Rewrite the part of the items that starts with the line containing "Where should I" and runs through the last item, swapping "Catalog" for "Inventory" and changing nothing else. Leave the pictures out.

Data entries:
#####
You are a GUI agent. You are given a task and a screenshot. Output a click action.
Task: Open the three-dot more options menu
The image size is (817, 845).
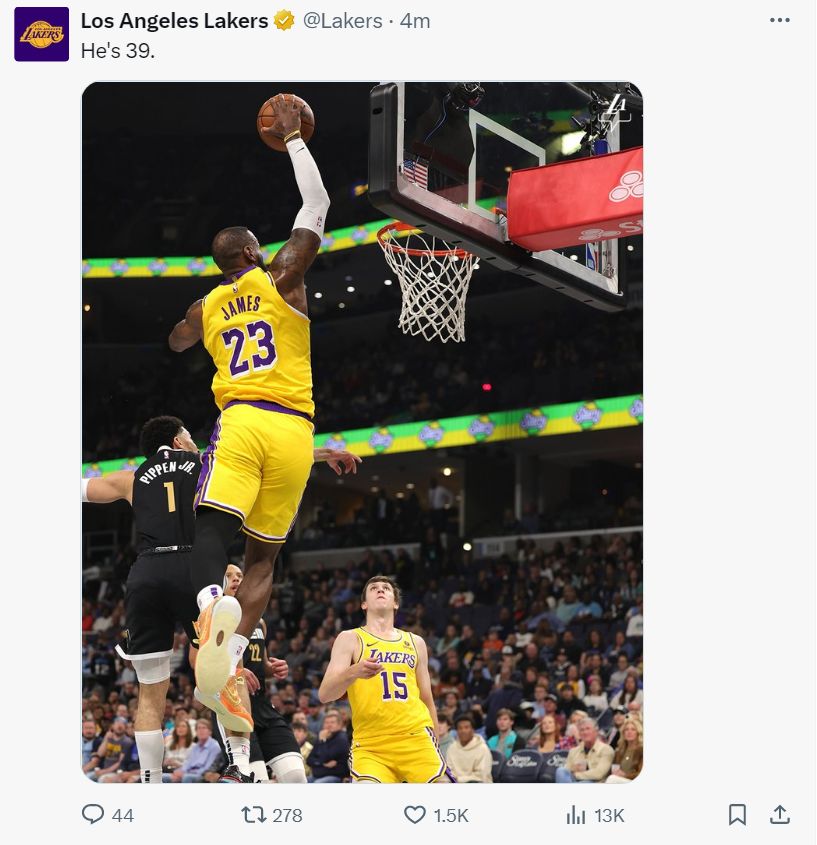[x=780, y=20]
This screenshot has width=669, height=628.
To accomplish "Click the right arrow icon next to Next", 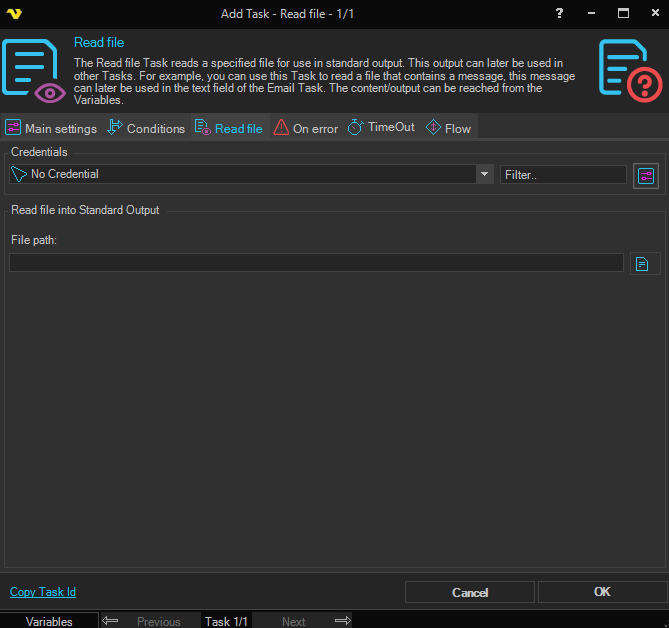I will tap(342, 621).
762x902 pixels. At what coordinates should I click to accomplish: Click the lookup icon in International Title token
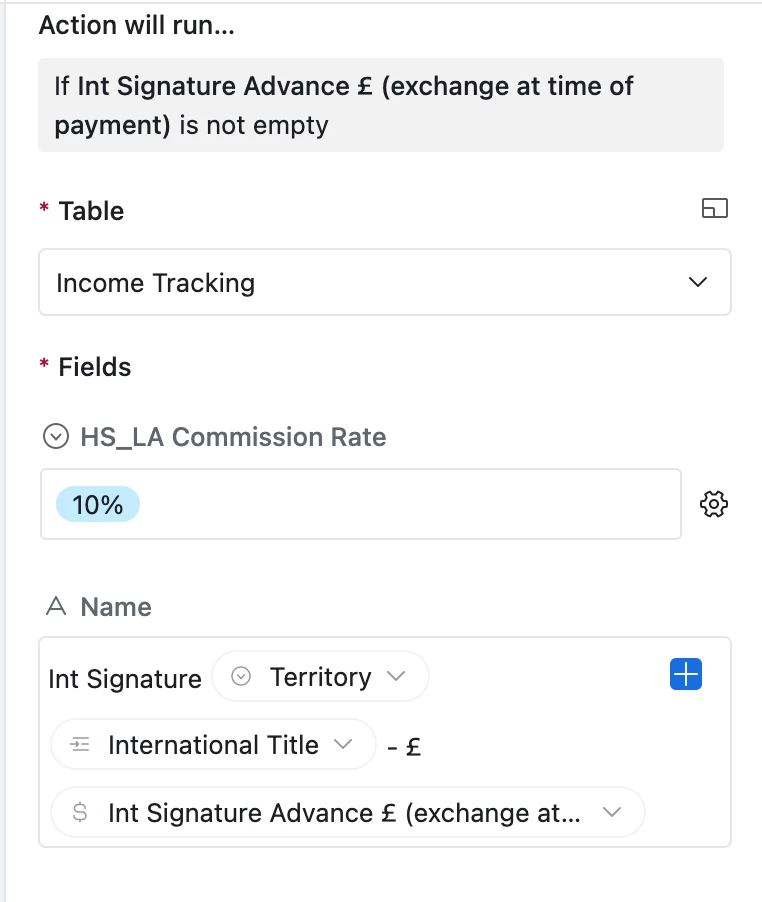click(79, 744)
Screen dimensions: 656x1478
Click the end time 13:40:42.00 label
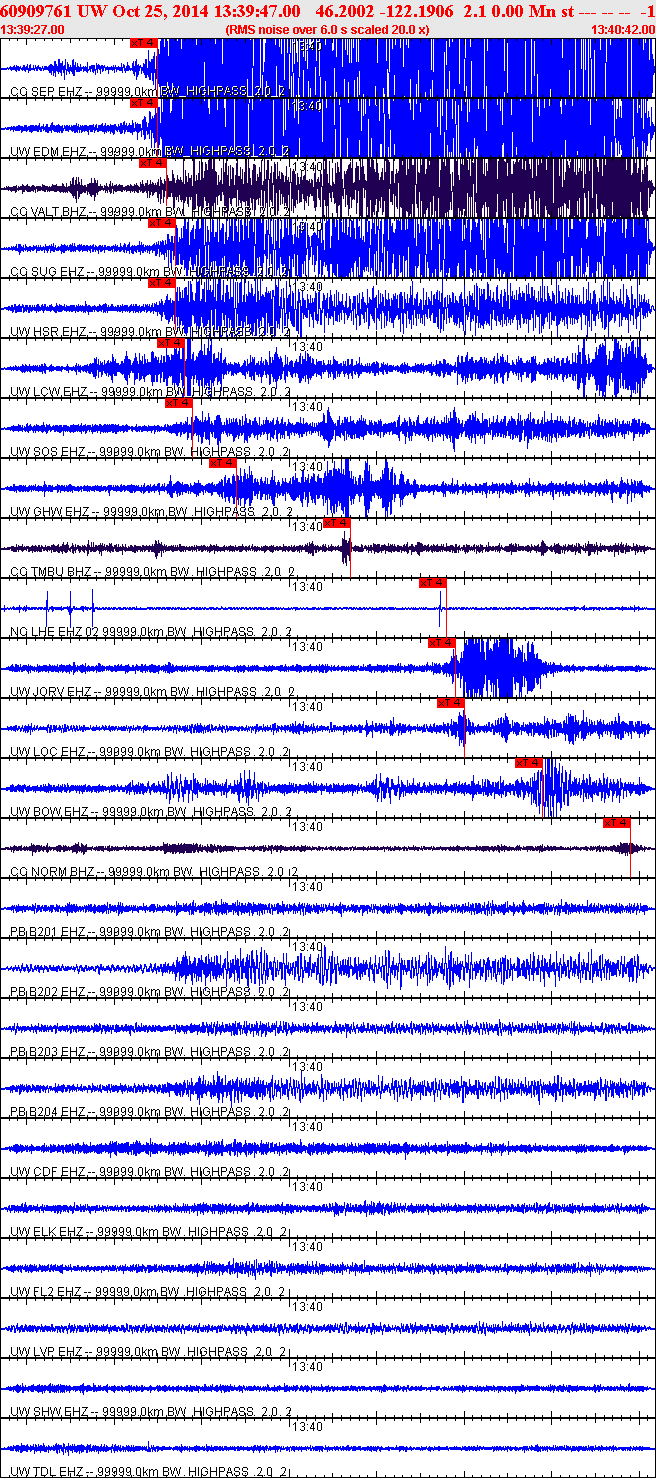(623, 30)
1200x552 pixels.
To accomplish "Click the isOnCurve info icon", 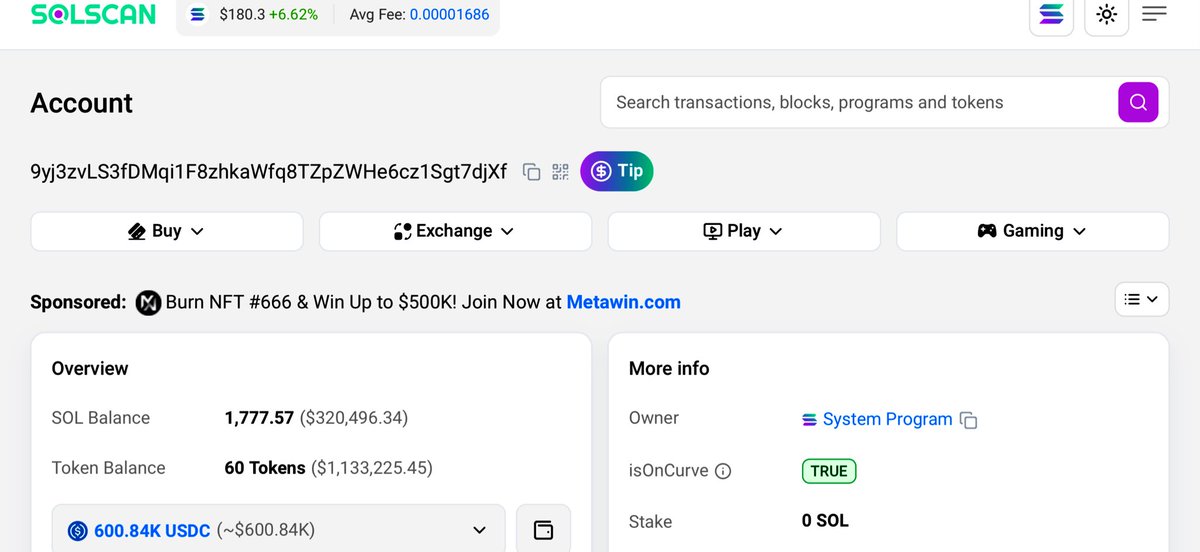I will click(x=723, y=471).
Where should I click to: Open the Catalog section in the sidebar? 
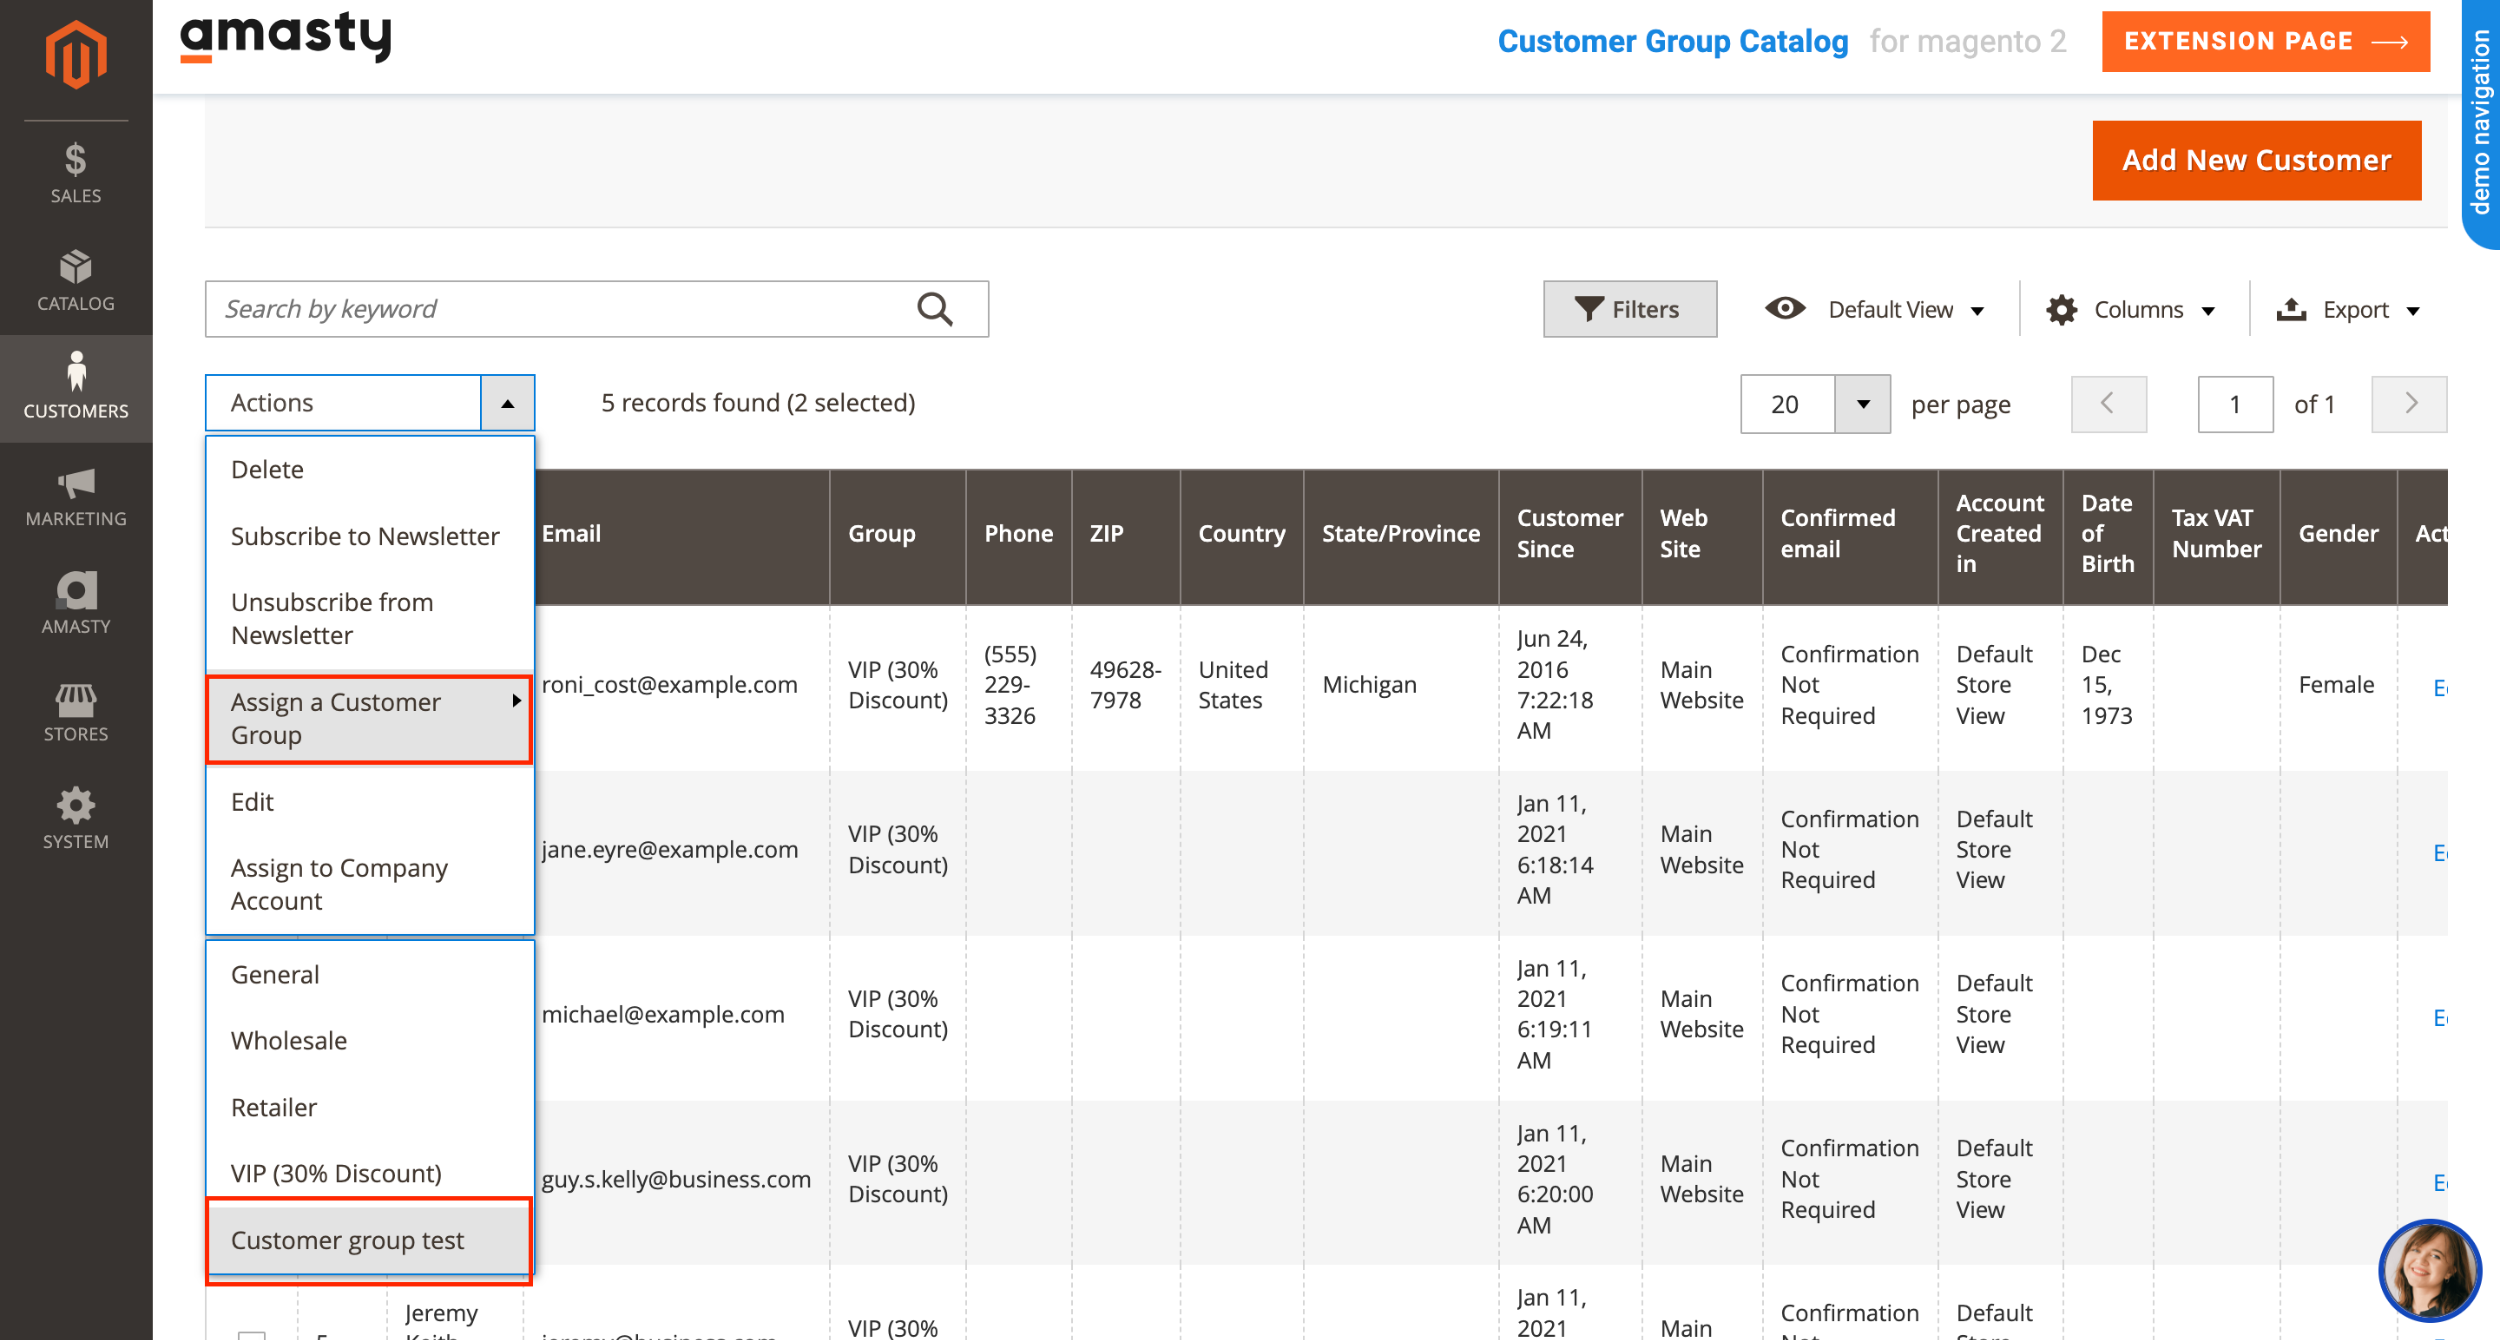[75, 278]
#####
## FULL ANSWER
Where should I click to: Open the Inventory section in the sidebar? 
[75, 278]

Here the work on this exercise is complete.